What you need to do:
Please answer these questions using the blog posts about the Memphis Zoo, one answer per line:
(a) Who from the Memphis Zoo sent a reply to the earlier letter?
(b) To whom does CPOP say it will send its Old Forest conservation easement petition?
(c) According to the City stormwater inspector, what did the Zoo use to stabilize the cleared site?

Excerpt provided:

————

Friday, May 22, 2009

"Zoo Does Not Wish to Seek a Petition for an Easement"

The Memphis Zoo's Brian Carter sent a reply to my earlier letter:

A few things:

  • I know the Zoo doesn't want the exact same for the 17 acres as CPOP does. If I believed that I would have asked them to take down the Fence. I know they want to keep the Fence.

    What I thought possible, based on Carter's original statement that they wanted the same things, is that the Zoo might want to protect the Old Forest in their 17 acres, even if it's still fenced up. A conservation easement would do that, without unlocking the fence, without stopping a boardwalk. In fact, they have said repeatedly said that they plan to use "the boardwalk at the William B. Clark Conservation Area in Rossville, TN as an initial concept." It's possible, so why not do it?

  • It is very true "that the primary purpose of a conservation easement is to prevent land from certain forms of uses." Uses like these:

    Understory Rampage

    Exactly the kind of uses we hope an easement will prevent.

  • Whether "the fence that was removed" was permanent or temporary is beside the point. When it came down, they started dumping things on top of plants and knocking trees over.
  • I can assure everyone that CPOP will not send an Old Forest conservation easement petition to the Zoo's Marketing Department* for vetting (!!!). We will send it to the directors of the Memphis Zoological Society and the members of the Memphis City Council.

    Or perhaps, rather than our sending it to them, their sending it to us, ad nauseum, how about the Zoo working with CPOP and other stakeholders to create the easement?
* Does this mean that the Zoo's Conservation Department now reports to the Zoo's Marketing Department? Treating conservation as a marketing function goes to the root of their problem.

Wednesday, May 20, 2009

We don't need no stinkin' permits?

Remember two months ago, when the Memphis Zoo cleared and grubbed the understory of two acres of forest inside their fence?

If you plan to disturb more than one acre of land for a construction project in Tennessee, you are supposed to get a stormwater construction permit before you start work. We discovered that the Zoo did not have a permit to destroy this particular patch of forest understory.

We reported this permit violation to TDEC and the City of Memphis stormwater program. A City stormwater inspector visited the site and told us that the Zoo was in compliance because they had stabilized the site with mulch and sod.

————

Extracted information:
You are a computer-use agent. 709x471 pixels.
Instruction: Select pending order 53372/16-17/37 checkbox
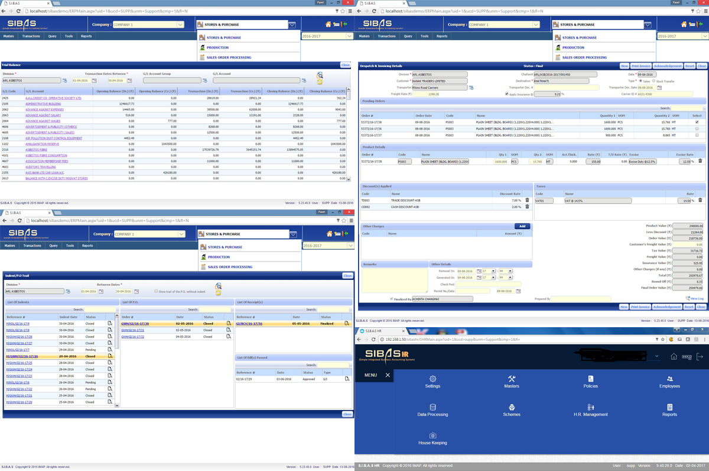click(697, 136)
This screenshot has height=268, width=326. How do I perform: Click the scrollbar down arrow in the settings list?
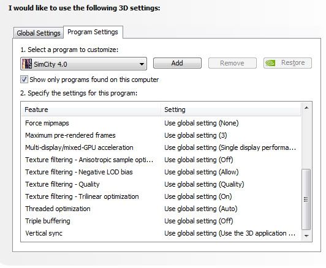tap(306, 236)
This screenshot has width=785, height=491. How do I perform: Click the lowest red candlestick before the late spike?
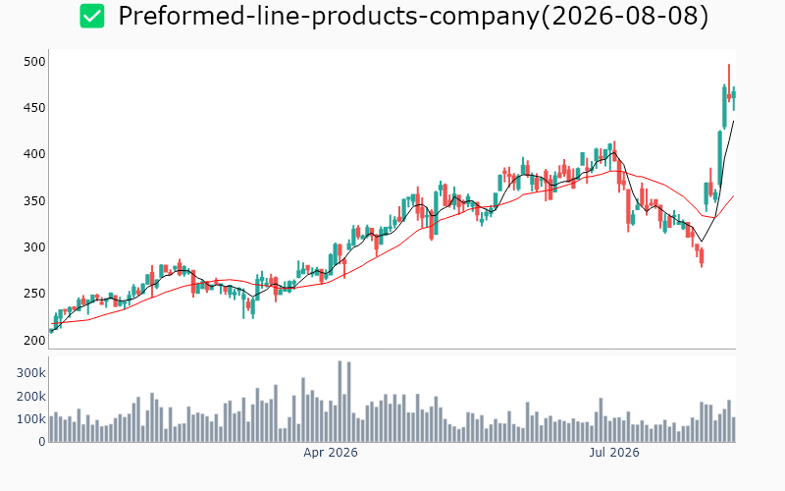coord(702,257)
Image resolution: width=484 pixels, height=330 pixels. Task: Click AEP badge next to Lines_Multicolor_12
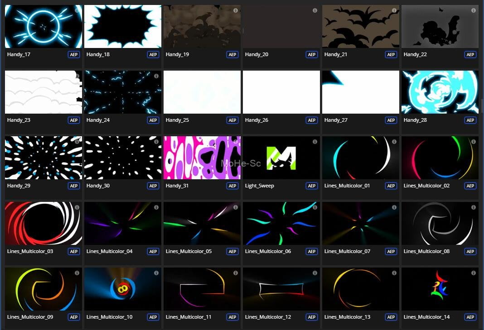[312, 317]
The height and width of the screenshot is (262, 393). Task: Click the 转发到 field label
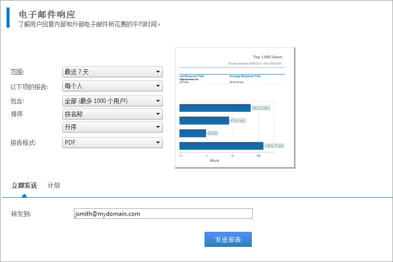pyautogui.click(x=21, y=214)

————

Result for this exercise:
(a) Brian Carter
(b) The directors of the Memphis Zoological Society and the members of the Memphis City Council
(c) Mulch and sod